By Miriam Rozen February 10, 2020

News of a Wells Fargo Advisors settlement with its former FAs over a controversial deferred compensation policy isn’t expected to prompt other wirehouses to revise their own policies.

WFA itself is not budging on its deferred comp forfeiture clause, which was at the center of the proposed class action.

WFA entered into a $79 million settlement agreement last week with its former advisors who claimed in a proposed class action that the forfeiture clause in the wirehouse’s deferred compensation plan violated Erisa vesting rules. The forfeiture clause calls for FAs to give up some of their earned deferred compensation if they exit before all of it is vested. Up to 1,400 former Wells Fargo Advisors could potentially be eligible for a share of the settlement.

Deferred compensation has grown as an increasingly larger percentage of total remuneration for advisors at most wirehouses in the past five years.

But it’s not clear how many other wirehouses have forfeiture clauses similar to WFA’s. Merrill Lynch did not respond to requests to FA-IQ’s query about forfeiture clauses. Morgan Stanley and UBS declined to comment.

Their reticence hardly surprises David Siegel, a lawyer with Houston-based Ajamie, representing the former WFA advisors who filed the lawsuit.

Financial advisors from other wirehouses asked Siegel and other members of the legal team representing the ex-WFA advisors to look into their own shops' forfeiture clauses. But the FAs’ lawyers ran into roadblocks. They were not able to extract enough details about other wirehouse’s deferred compensation policies to determine if their plans are vulnerable to the type of Erisa-related claims that led WFA to settle, Siegel says.

In the WFA litigation, Siegel argued that Erisa allows for forfeiture clauses only in “top-hat” tax-protected retirement plans. According to federal regulations, only small groups of highly-paid employees at a company should be covered by such clauses, rather than large swaths of a company’s workforce, Siegel argued in briefs filed prior to the settlement announcement. WFA argued that its plan did qualify as a top-hat prior to the settlement.

And in its statement issued after the settlement announcement, WFA made no concessions of wrongdoing.

“While Wells Fargo has consistently denied the allegations in this class action lawsuit involving former financial advisors, we also believe that resolving this matter is in the best interest of the company,” the statement reads.

WFA has no plans to alter or remove its forfeiture clause, a spokesperson confirmed to FA-IQ last week.

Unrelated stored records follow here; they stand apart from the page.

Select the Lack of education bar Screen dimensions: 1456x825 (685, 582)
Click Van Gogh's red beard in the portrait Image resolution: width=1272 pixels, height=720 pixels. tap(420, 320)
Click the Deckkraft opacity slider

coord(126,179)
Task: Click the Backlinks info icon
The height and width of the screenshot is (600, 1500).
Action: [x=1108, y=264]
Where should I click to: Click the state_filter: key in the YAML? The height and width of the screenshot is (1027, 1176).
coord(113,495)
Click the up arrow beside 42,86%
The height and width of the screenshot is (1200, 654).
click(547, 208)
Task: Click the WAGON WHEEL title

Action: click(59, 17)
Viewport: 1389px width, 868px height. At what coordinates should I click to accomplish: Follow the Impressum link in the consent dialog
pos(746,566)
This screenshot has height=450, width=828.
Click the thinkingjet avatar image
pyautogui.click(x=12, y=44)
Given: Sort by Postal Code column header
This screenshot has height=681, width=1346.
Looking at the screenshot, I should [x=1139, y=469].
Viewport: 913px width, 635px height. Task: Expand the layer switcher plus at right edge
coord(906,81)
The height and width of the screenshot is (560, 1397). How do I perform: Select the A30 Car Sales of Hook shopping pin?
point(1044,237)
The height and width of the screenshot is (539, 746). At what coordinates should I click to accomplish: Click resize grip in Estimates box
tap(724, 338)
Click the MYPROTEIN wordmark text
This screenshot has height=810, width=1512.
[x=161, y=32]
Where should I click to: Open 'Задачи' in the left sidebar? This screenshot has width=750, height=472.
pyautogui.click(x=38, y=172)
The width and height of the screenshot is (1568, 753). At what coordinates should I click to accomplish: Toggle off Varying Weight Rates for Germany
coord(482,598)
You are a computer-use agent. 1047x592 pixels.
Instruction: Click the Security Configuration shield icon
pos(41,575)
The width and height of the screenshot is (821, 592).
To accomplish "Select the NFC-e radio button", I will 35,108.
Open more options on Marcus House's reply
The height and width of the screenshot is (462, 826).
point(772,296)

The settlement likely eliminates the possibility of an imminent court ruling on the question of what qualifies as a top hat plan. Thus, no immediate legal precedent applies pressure on other wirehouses — if they have similar forfeiture clauses in their FAs’ plans — to remove or alter those terms, Siegel says.

“I don’t think that brokerage firms are going to en masse give up these forfeitures,” he says.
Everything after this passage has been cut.